Module 11 · Lesson 04
Building a Shared Team Prompt Library
Reading time: 16 minutes Track: Claude Fluency for Teams · Required for all learners
The compounding value problem
When a team member writes a great prompt for a recurring task, that knowledge typically dies in one of three places:
- Buried in their conversation history
- Living in their personal notes
- Transferred only if someone happens to ask
This means every team member reinvents prompts for the same tasks, quality varies wildly between people, and good work doesn't compound. A prompt library solves this.
What belongs in a prompt library
Not every prompt is worth capturing. The criteria for library-worthy prompts:
- Recurring: Used more than 2-3 times per month
- Non-trivial: Took meaningful effort to get right
- Transferable: Works for others doing the same task, not just the original author
- Verified: Produced actually good output, not just okay output
Common categories worth capturing:
| Category | Examples |
|---|---|
| Code tasks | PR review template, debugging starter, test generation |
| Document tasks | Email templates, report structure, executive summary |
| Analysis | Competitive analysis framework, decision matrix, risk analysis |
| Communication | Meeting follow-up, stakeholder update, incident post-mortem |
| Research | Literature review, technology comparison, requirement extraction |
Anatomy of a library entry
A useful prompt library entry contains more than just the prompt. Each entry should have:
Prompt name: Short, searchable label Use case: One sentence on when to use this The prompt: Full text, with [PLACEHOLDERS] for variable parts Example output: A real output this produced (helps others evaluate fit) Notes: What makes this prompt work, common pitfalls, suggested variations Owner/date: Who wrote it, when — so you know who to ask questions
Example entry:
Name: Technical Post-Mortem Draft
Use case: After any production incident, generate a structured post-mortem outline
Prompt:
You are a senior engineer writing a blameless post-mortem for [INCIDENT DESCRIPTION].
Timeline of events: [PASTE TIMELINE]
Services affected: [LIST]
Customer impact: [DESCRIBE]
Write a structured post-mortem covering:
1. Summary (2-3 sentences)
2. Timeline (format as table: time | event | who noticed)
3. Root cause analysis (what happened, not who caused it)
4. Contributing factors
5. Impact summary
6. Remediation actions (format as: action | owner | due date)
7. Preventive measures for the future
Tone: factual, blameless, focused on systems not individuals.
Notes: Works best when you provide a detailed timeline.

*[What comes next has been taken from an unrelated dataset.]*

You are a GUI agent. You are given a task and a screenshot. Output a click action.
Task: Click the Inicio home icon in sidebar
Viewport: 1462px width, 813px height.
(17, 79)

The more specific the incident description, the less generic the output.
Where to keep the library
The format matters less than it being used. Common options:
- Notion or Confluence page: Easy to update, comment on, share links. Good for teams already using these tools.
- GitHub/GitLab repo: Prompts as markdown files, version-controlled, PRs for additions. Good for engineering teams.
- Google Docs folder: Simple, accessible. Works for any team.
- CLAUDE.md sections: For project-specific prompts, a "Common Prompts" section in CLAUDE.md puts them directly in Claude Code sessions.
Maintaining the library
A prompt library that isn't maintained becomes useless. Two practices keep it alive:
- Monthly review: 30-minute team session to add new prompts, mark outdated ones, update prompts as the team's tools or needs change.
- Usage signals: Note in each entry the last time it was used. Prompts unused for 6 months should be archived or deleted.
Getting started: the 3-prompt sprint
Don't try to build a comprehensive library from day one. Instead, run a 3-prompt sprint with your team:
- Each person identifies one recurring task where they've developed a good prompt
- Everyone writes up that prompt using the template above
- Share and debrief: what works, what's missing
Three solid, well-documented prompts that people actually use beat fifty prompts nobody looks at.